Les Chasseurs dans la Neige, de Brueghel. Ce tableau apparaît dans le prologue, puis plus tard dans le film, tout d’abord comme un hommage à Tarkovski. Ce réalisateur Russe, à qui était dédié le film précédent de Lars Von Trier, Antichrist, utilise ce tableau dans son film Solaris. Si nous n’allons pas nous lancer dans une analyse de Solaris, nous pouvons tout de même parler du tableau comme signifiant, remis dans le contexte de la diégèse de Melancholia, et tout particulièrement dans le prologue. Cet œuvre date de 1565, et appartient à la Renaissance Nordique. Par opposition à la Renaissance Italienne, basée sur la perspective, la peinture flamande fait le choix du motif cartographique, dans ses représentations. La peinture devient un fragment prélevé dans l’infini du monde. La plupart des tableaux appartenant à cette Renaissance présentent des scènes de la vie quotidienne, du « petit peuple », en opposition aux peintures d’histoires ou religieuses. C’est le cas ici, où nous pouvons observer tout un village absorbé dans ses occupations quotidiennes, au milieu de l’hiver. Le spectateur n’a pas de place définie dans le tableau : à l’inverse de la perspective monofocale, qui fixe notre regard sur un point, nous sommes ici en train de flotter au dessus de la scène. Notre regard peut embrasser tout le paysage, sans que nous prenions position à l’intérieur de celui-ci. Aussi, lorsque l’image du tableau se consume, dans le prologue, nous devenons pleinement spectateur de la disparition progressive du monde. Le cadrage du tableau, fonctionnant en « all-over », laisse imaginer le paysage qui déborde et continue à l’infini hors du cadre. Les flammes qui le rongent ont alors déjà tout consumé. Comme la petite île sur laquelle se trouve le château, où se déroule l’histoire, le tableau des Chasseurs dans la neige est tout ce qu’il reste. Sa destruction signifie la fin de la vie, et du monde. Et nous, spectateur, rejetés en dehors du tableau, prenons parfaitement conscience de la catastrophe qui nous guette.

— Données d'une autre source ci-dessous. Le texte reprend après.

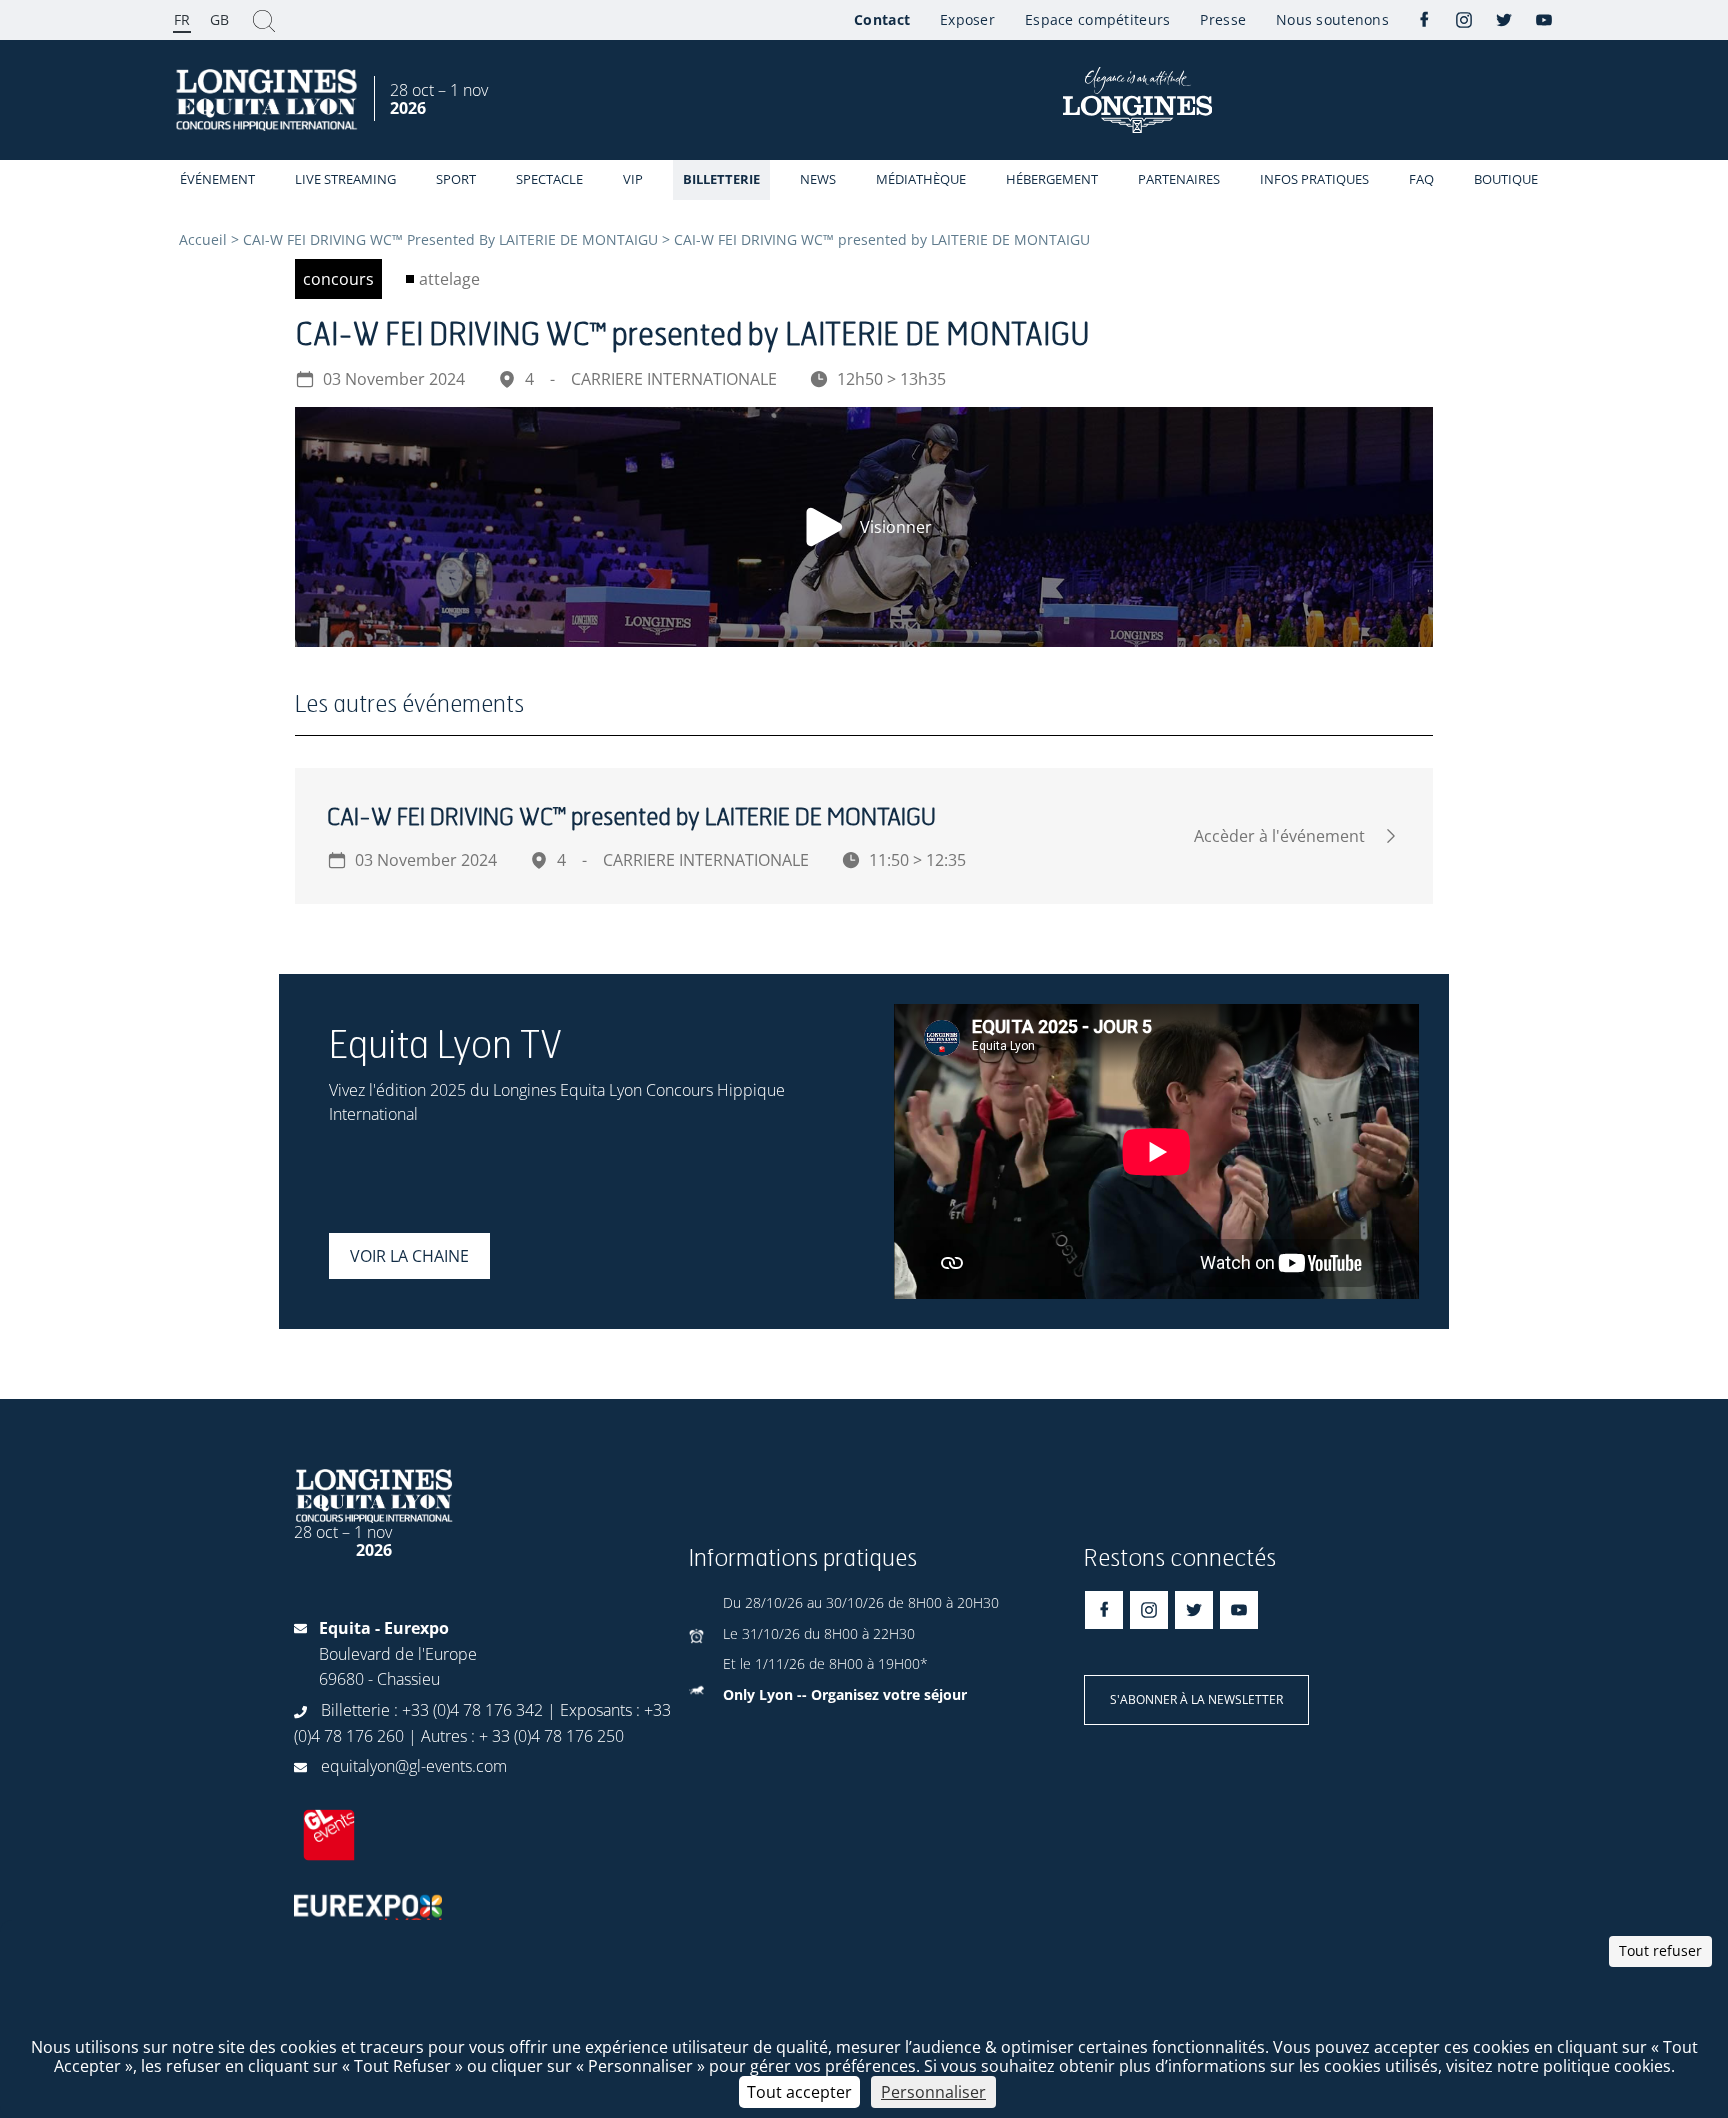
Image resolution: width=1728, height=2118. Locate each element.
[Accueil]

Le spectateur dans l’état psychologique du mélancolique

Le film s’ouvre, d’emblée, sur le visage de Justine, en gros plan. Les cheveux en bataille, les yeux lourds, les traits tirés,… ce visage est un masque de douleur et de tristesse. Le gros plan, et la frontalité avec laquelle la caméra nous place face à ce visage, rappelle les gros plan de Persona, d’Ingmar Bergman. Deux magnifiques visages de femmes sont filmés en gros plan, et, associés, deviennent monstrueux. Le spectateur, par le biais de la caméra, se trouve « dans » le visage, plutôt que devant. Epstein parle d’une absorption de l’image par le spectateur. Par le gros plan, qui offre une acuité visuelle maximale, la caméra abolie l’espace entre l’écran et nous. Ainsi, d’emblée, nous plongeons entièrement dans l’abîme de douleur mélancolique dont est constituée Justine. Si nous ne nous en rendons pas compte de suite, le réalisateur nous annonce que nous sommes destinés à prendre sa place, ou du moins à partager ses émotions, durant le film. Et ceci se confirme dans la suite du prologue, et « grâce » au prologue lui même.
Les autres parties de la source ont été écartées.